İngilizlerin, 200 yıllık küresel hegemonyalarının gerisinde, “Şark Meselesi” olarak adlandırılan uzun soluklu bir strateji yatar.
Bu stratejinin, iki temel ayağı var: Birincisi, Osmanlı’nın Avrupa’dan uzaklaştırılması: Bunu başardılar.
İkinci strateji ise, çeyrek asırdır adım adım hayata geçiriliyor: Müslüman toplumların İslâm’dan uzaklaştırılması.

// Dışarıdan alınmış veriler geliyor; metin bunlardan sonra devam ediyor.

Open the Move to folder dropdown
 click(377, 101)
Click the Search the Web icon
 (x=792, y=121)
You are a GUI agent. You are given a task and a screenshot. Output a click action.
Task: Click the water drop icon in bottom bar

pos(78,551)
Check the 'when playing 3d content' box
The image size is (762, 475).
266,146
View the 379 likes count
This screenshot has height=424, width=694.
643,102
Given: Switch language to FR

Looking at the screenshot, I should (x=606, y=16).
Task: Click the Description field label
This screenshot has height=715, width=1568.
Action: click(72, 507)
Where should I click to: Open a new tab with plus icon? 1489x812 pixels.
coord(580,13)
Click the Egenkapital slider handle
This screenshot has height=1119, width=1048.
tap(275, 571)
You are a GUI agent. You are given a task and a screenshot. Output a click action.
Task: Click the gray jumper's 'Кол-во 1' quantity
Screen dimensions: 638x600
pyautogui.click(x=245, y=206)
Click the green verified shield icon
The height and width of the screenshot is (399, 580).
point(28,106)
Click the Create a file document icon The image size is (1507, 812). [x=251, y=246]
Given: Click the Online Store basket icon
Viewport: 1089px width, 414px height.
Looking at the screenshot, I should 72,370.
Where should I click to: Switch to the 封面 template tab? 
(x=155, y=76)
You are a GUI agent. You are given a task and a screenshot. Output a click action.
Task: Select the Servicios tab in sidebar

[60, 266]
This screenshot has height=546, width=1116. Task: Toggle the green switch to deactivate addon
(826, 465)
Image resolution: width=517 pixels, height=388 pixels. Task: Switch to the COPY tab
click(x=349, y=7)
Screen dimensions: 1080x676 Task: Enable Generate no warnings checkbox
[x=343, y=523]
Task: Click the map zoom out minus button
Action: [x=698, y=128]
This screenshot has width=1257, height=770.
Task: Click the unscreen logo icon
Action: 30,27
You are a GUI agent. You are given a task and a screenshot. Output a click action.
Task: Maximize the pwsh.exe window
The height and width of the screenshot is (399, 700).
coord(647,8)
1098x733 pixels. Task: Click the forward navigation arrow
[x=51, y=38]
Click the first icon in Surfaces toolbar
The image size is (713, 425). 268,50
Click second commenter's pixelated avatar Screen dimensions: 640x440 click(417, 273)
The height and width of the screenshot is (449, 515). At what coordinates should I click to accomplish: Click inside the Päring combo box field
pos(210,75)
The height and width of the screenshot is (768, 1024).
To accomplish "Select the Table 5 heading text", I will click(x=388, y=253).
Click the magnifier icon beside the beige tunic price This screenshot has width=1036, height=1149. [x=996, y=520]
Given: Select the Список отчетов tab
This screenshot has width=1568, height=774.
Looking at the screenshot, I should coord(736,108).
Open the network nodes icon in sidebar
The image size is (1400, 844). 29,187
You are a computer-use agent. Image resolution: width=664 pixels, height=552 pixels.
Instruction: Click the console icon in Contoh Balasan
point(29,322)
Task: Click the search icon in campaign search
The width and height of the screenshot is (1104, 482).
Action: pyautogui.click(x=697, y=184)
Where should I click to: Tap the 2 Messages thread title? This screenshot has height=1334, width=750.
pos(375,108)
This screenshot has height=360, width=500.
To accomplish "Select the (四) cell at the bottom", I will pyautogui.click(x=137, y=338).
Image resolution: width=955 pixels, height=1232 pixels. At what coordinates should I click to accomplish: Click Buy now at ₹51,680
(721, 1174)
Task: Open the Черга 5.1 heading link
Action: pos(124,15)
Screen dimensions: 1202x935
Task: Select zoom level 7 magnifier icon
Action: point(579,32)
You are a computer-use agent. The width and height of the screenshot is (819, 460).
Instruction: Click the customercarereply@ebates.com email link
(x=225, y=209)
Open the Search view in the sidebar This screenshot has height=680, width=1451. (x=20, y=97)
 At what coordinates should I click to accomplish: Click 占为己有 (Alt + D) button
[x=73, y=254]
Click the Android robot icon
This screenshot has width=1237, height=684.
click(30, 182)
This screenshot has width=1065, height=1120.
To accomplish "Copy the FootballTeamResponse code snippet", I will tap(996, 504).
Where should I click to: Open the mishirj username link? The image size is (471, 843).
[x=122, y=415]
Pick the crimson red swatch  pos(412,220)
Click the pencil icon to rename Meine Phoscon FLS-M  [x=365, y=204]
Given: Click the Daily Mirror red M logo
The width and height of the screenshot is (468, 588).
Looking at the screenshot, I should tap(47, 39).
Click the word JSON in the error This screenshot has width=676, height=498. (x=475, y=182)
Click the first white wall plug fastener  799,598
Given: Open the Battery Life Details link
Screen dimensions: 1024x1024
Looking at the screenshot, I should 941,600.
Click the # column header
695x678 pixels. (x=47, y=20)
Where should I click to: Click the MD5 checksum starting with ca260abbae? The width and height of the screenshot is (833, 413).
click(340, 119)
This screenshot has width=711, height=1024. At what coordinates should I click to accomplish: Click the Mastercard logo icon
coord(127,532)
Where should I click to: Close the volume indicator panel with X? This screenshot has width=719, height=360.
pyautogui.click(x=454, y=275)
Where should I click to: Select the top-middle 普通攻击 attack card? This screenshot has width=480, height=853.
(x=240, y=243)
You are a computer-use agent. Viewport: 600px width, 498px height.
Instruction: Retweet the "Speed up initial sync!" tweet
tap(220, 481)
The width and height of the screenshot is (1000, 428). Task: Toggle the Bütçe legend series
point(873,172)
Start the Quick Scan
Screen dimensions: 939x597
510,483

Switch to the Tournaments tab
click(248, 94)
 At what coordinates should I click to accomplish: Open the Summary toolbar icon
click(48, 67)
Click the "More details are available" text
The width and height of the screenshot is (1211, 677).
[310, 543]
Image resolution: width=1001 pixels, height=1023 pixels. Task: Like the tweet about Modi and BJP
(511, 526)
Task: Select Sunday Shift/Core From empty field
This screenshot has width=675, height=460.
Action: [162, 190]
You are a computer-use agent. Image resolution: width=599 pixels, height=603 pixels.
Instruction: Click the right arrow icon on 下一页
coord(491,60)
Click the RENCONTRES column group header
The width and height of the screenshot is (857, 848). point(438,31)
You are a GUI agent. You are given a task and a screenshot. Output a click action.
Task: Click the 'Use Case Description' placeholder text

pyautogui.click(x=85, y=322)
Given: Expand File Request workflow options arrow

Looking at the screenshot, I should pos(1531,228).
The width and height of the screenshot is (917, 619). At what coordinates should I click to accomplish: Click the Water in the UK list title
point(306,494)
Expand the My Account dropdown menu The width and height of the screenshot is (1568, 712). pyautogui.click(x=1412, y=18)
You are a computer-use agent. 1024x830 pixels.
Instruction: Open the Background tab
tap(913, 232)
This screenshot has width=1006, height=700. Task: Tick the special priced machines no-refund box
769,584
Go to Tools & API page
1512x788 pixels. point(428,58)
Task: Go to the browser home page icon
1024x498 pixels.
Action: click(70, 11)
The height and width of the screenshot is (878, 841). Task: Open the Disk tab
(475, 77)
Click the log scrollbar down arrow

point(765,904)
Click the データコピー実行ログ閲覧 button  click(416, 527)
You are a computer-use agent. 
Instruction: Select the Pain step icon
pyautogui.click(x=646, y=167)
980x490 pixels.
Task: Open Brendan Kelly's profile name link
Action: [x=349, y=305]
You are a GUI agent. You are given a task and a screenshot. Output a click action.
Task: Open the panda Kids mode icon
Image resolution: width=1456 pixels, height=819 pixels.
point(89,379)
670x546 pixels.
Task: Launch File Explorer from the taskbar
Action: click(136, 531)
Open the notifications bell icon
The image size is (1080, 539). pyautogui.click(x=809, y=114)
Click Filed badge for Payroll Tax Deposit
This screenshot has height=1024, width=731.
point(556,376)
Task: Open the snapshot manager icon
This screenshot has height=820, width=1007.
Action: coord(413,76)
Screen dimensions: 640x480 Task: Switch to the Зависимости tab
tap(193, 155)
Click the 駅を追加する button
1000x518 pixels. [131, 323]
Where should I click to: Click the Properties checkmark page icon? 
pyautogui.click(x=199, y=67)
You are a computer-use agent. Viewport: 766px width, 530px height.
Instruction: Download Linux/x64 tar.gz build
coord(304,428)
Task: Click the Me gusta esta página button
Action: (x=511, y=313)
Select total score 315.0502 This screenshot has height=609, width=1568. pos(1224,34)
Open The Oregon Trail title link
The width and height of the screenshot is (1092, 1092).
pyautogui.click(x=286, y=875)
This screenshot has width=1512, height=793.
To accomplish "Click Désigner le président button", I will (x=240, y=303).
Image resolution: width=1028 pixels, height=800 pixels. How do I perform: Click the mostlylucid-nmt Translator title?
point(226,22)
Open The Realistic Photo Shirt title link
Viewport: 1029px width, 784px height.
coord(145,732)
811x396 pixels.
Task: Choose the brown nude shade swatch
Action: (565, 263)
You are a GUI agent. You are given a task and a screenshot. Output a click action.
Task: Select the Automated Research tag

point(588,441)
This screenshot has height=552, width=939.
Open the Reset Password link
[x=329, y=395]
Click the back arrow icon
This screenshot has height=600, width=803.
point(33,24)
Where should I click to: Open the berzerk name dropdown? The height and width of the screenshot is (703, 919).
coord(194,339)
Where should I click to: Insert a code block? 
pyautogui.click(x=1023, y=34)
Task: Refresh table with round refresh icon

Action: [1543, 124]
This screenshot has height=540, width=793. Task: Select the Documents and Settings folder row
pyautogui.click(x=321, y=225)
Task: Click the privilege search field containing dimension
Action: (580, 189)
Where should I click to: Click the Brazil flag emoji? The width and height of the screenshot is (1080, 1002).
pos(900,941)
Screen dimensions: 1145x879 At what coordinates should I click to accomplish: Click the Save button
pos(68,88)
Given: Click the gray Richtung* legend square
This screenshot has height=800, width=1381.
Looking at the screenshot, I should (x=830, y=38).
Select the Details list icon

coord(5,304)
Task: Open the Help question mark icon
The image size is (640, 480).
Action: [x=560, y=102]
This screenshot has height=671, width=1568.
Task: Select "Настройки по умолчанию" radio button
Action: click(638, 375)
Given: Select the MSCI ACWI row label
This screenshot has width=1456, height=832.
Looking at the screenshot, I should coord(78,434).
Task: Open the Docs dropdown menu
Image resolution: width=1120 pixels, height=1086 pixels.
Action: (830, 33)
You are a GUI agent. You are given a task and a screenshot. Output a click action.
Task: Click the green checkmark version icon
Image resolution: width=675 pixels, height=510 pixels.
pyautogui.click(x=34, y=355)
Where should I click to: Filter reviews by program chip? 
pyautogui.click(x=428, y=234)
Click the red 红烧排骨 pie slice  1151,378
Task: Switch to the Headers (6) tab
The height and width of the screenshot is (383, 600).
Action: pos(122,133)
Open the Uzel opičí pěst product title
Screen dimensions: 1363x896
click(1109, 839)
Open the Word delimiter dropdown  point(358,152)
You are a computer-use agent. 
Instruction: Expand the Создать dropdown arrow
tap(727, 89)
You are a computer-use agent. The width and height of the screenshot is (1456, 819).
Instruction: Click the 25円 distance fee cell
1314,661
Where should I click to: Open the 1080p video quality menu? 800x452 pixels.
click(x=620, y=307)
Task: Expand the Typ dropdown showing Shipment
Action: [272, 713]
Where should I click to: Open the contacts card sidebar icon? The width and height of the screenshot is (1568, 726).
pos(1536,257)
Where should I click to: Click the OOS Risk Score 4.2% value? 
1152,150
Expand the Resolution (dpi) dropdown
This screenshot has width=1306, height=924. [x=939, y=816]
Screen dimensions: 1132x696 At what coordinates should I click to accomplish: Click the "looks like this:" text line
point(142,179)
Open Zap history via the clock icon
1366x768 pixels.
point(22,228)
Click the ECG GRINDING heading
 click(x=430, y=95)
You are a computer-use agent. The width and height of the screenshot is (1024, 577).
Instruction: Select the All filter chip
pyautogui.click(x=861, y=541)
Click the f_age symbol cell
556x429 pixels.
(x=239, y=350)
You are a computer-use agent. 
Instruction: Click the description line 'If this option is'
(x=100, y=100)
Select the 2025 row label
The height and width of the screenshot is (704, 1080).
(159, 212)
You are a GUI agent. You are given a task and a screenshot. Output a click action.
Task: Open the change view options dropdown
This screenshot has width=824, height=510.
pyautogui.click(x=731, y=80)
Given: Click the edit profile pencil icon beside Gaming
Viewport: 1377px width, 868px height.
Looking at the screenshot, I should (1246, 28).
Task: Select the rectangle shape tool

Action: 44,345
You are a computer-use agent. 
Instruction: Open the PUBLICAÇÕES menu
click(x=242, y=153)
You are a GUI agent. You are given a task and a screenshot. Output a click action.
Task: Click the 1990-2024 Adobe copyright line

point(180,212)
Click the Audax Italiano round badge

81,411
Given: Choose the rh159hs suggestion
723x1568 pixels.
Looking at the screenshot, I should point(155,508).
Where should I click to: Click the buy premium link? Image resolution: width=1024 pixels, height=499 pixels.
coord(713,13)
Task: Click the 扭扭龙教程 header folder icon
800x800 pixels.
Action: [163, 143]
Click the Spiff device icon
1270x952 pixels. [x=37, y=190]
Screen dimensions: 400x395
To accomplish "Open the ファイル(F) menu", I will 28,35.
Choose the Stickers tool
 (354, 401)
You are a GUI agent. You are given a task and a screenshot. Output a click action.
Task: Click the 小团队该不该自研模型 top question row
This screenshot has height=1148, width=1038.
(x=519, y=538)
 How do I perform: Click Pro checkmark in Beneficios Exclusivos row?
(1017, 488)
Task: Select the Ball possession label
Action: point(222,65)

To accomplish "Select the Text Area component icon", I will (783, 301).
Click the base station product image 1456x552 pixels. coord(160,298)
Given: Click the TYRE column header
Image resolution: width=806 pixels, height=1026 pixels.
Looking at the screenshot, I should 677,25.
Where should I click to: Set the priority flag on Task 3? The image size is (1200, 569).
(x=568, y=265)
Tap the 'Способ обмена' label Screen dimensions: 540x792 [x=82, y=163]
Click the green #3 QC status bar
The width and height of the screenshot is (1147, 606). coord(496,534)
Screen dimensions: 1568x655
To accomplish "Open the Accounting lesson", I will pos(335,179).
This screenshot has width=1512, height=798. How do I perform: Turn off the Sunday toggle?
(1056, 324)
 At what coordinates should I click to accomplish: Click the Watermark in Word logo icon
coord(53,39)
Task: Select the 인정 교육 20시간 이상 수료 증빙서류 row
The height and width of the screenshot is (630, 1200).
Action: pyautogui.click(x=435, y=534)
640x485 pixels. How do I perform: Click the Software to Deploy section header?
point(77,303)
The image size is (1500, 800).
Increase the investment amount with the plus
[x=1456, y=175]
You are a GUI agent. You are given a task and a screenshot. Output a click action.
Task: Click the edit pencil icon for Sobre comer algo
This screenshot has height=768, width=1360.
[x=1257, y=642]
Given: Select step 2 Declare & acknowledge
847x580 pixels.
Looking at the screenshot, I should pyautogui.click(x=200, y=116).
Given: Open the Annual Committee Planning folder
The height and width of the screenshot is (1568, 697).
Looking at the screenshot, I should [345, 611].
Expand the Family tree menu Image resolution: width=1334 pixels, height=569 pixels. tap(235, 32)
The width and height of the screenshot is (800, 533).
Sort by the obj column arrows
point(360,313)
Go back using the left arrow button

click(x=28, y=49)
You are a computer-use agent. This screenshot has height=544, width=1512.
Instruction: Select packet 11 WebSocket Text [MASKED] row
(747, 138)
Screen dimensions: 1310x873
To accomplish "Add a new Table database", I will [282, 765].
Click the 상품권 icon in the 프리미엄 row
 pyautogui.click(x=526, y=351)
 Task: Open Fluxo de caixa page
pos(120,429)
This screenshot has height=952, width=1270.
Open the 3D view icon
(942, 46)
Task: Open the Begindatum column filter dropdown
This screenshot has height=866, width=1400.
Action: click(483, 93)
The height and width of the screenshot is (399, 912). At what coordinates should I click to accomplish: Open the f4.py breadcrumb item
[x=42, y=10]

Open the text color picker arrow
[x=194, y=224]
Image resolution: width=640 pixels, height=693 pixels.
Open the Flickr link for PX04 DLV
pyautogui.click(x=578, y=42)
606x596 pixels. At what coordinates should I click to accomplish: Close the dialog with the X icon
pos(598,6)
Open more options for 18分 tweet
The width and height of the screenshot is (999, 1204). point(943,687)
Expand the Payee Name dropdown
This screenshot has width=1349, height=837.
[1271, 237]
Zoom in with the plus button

Bu ikinci strateji, iki şekilde hayata geçirilmeye çalışılıyor: İslam’ın Protestanlaştırılması, sekülerleştirilmesi, içinin boşaltılması, küresel sisteme itiraz etmeyecek, dini, bireysel inanç meselesine indirgeyen hormonlu Müslüman kitleler icat edilmesi.
İkincisi de, İslâm dünyasının tam ortadan ikiye yarılması; yapay bir Şiî-Sünnî çatışması zuhûr ettirilmesi. Ve lokal çatışmaların, etnik kimliklerin kaşınarak Müslüman toplumların siyasî, sosyal, kültürel ve ekonomik bir kaosun eşiğine sürüklenmesi.
TÜRKİYE’NİN KUŞATILMASI
İşte tam bu noktada, 1000 yıldır olduğu gibi İslâm dünyasını yeniden toparlayacak bir Türkiye’nin gelişinin önlenmesi.
Bu nedenle, 100 yıl önce Osmanlı durdurulmuştu; şimdi de İslâm dünyasını yeniden toparlama emareleri gösterdiği görülen Türkiye kuşatılmaya çalışılıyor son çeyrek asırdır.
Papa’nın “soykırım”açıklaması ve hemen ardından da Avrupa Parlamentosu’nun (AP), “soykırım”ı onaması, yüzsüzlüğün dikalasıdır! Türkiye’yi kuşatmayı ve durdurmayı amaçlayan, geçiştirilemeyecek önemli bir tehdittir.